**EXERCISE**
Reproduce the material below, swapping "Startseite" for "Home" and leaving everything else unchanged.

-------- DATA SECTION --------

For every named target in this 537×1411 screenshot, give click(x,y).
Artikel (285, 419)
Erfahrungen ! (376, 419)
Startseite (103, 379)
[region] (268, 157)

--------

**SOLUTION**
For every named target in this 537×1411 screenshot, give click(x,y).
Artikel (285, 419)
Erfahrungen ! (376, 419)
Home (103, 379)
[region] (268, 157)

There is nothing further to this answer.